For the year-ending December 2003, Egg has posted pre-tax losses of £34.4 million, up from £16.6 million in 2002.
Operating profit in Egg's UK business more than doubled from £34.8 million to £72.8 million, boosted by new customer acquisitions and record sales growth. In contrast, the French operation, launched on the back of the acquisition of struggling Internet bank Zebank in 2002, posted a 91% increase in losses to £89 million.
Describing the performance in France as "disappointing", Egg chief executive Paul Gratton (pictured) confesses: "We clearly underestimated the level of investment required to deliver a scale business."
Egg's search for a partner to share the costs of its investment in France has been superseded by parent company Prudential's decision to find a buyer for its 79% stake in the group.

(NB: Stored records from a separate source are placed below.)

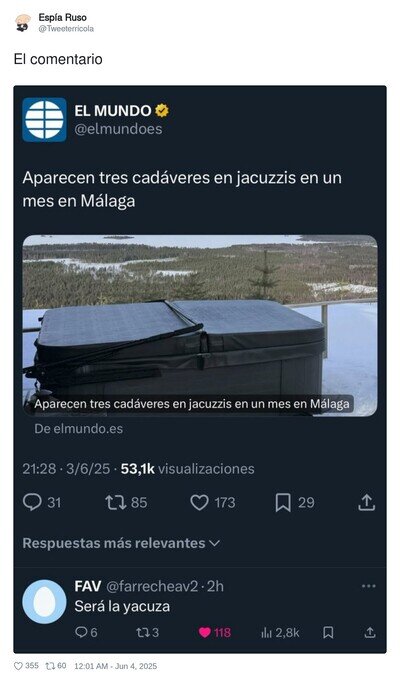Click the El Mundo globe logo avatar
The image size is (400, 680).
coord(44,120)
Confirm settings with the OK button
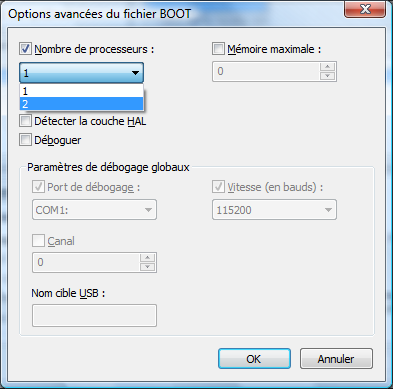This screenshot has height=389, width=393. pos(254,359)
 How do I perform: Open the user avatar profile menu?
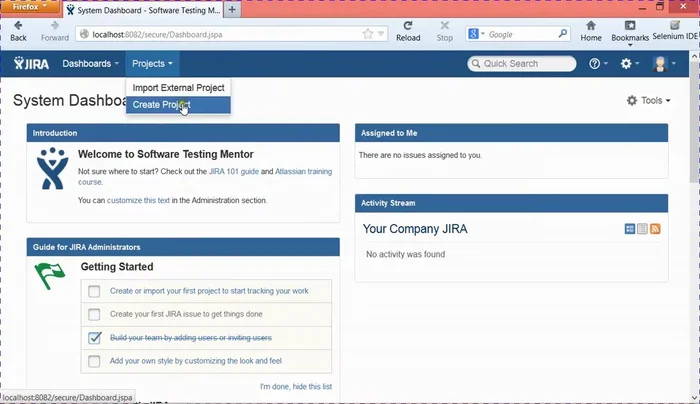click(662, 64)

"In the meantime," says Gratton "we are managing discretionary expenditure tightly in Egg France as we await the conclusion of this process."
Egg UK now has almost 3.2 million customers, adding 635,000 new customers in 2003. Success in credit card sales has given way to growth in unsecured lending as the group reaps the benefits of investments in new customer relationship management technology.
"This has been at the heart of Egg's success both in cross-selling loans to the card base and in growing lending balances in total," says the company in its results statement. "Egg now runs over 80 campaigns a month into its customer base, focused on selling new products, encouraging value positive customer behaviours and maximising retention."